▸ **Collected data**:
↓↓↓
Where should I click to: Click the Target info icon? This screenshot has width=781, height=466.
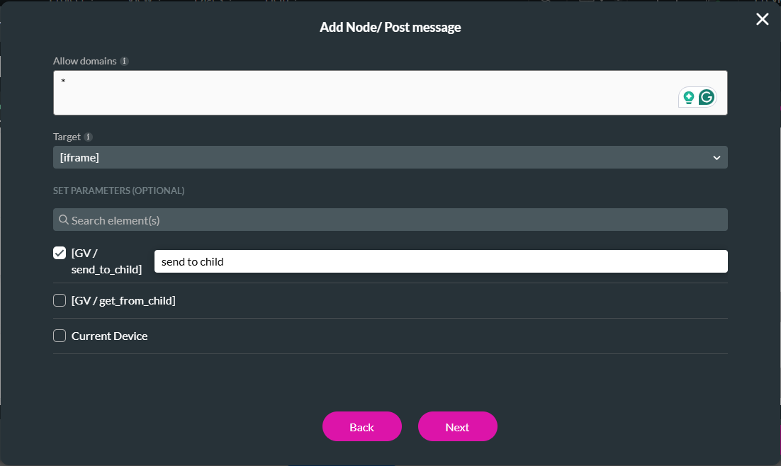click(89, 137)
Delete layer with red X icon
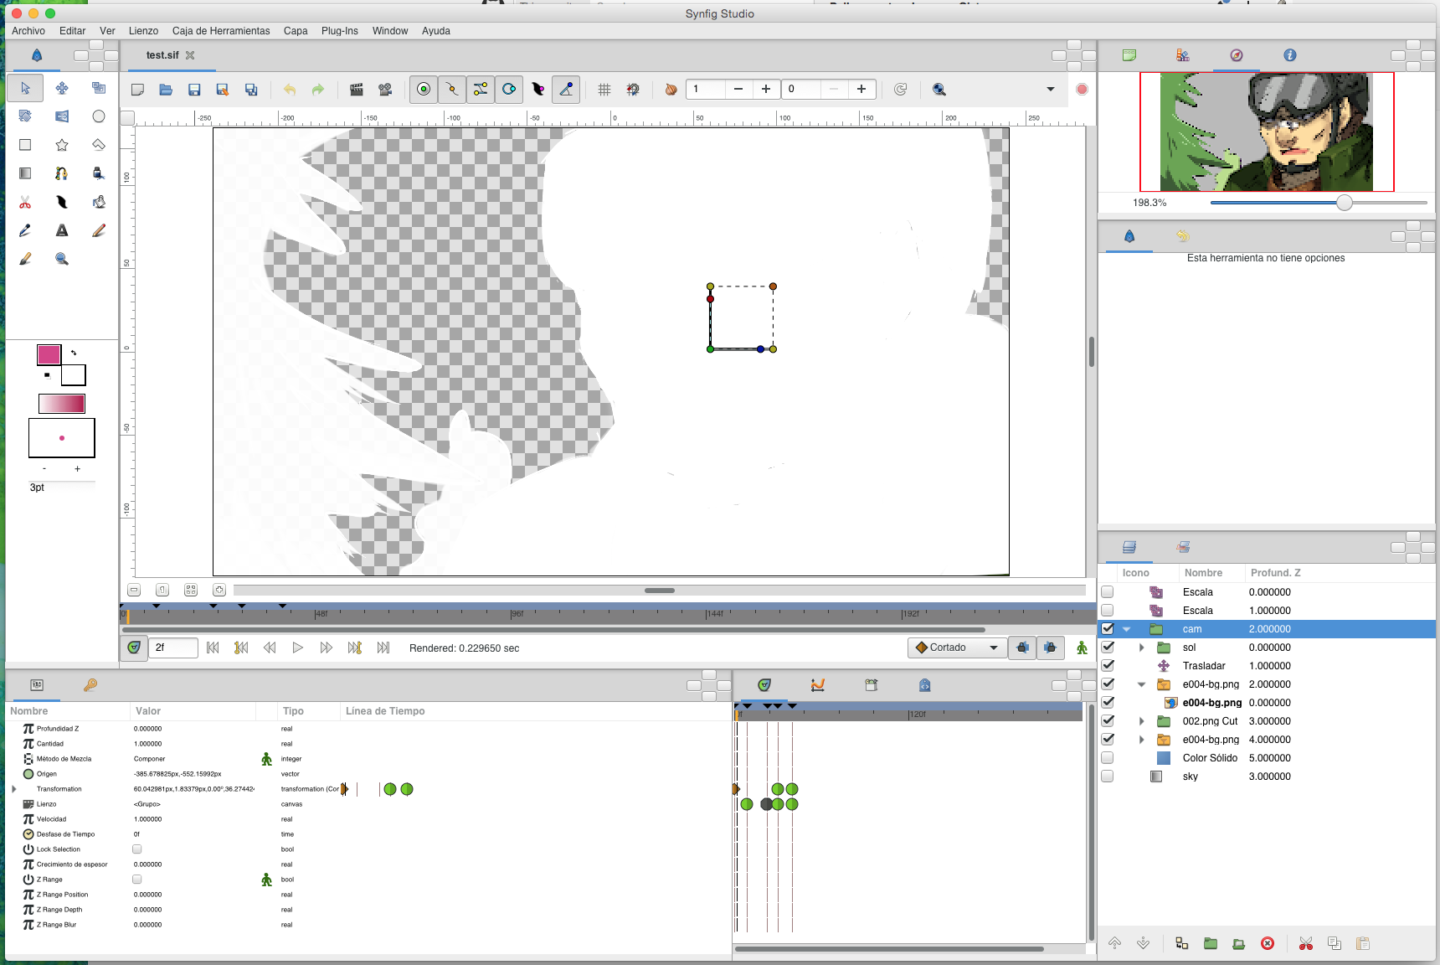1440x965 pixels. pos(1268,943)
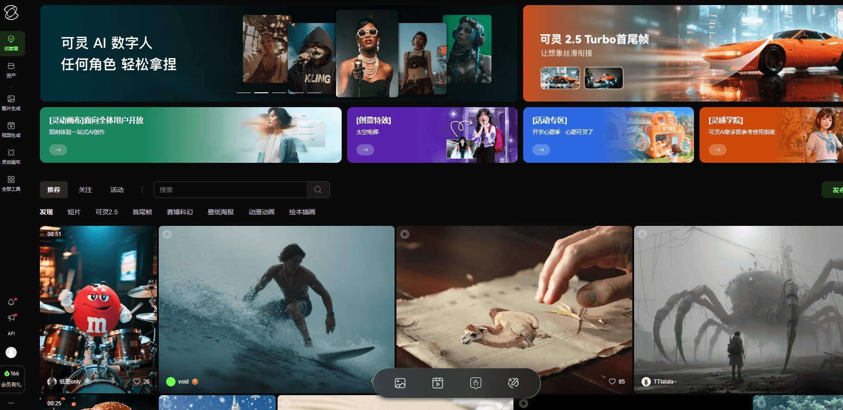The width and height of the screenshot is (843, 410).
Task: Expand the three-dot more menu in sidebar
Action: tap(11, 403)

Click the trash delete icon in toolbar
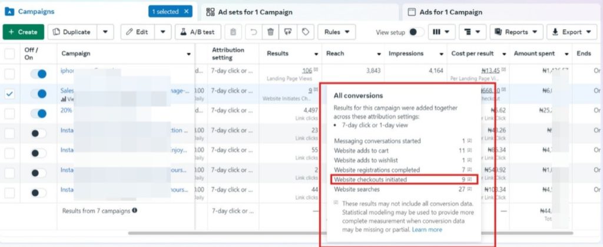coord(271,32)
↑↑↑
▸ **What is being asked**: Copy the data above line for line, skipping every picture.

▸ **Output for this task**:
Where should I click to: Click the Target info icon? This screenshot has width=781, height=466.
click(89, 137)
Delete layer with red X icon
1440x965 pixels. pos(1268,943)
The width and height of the screenshot is (843, 410).
Task: Expand the three-dot more menu in sidebar
Action: tap(11, 403)

Click the trash delete icon in toolbar
coord(271,32)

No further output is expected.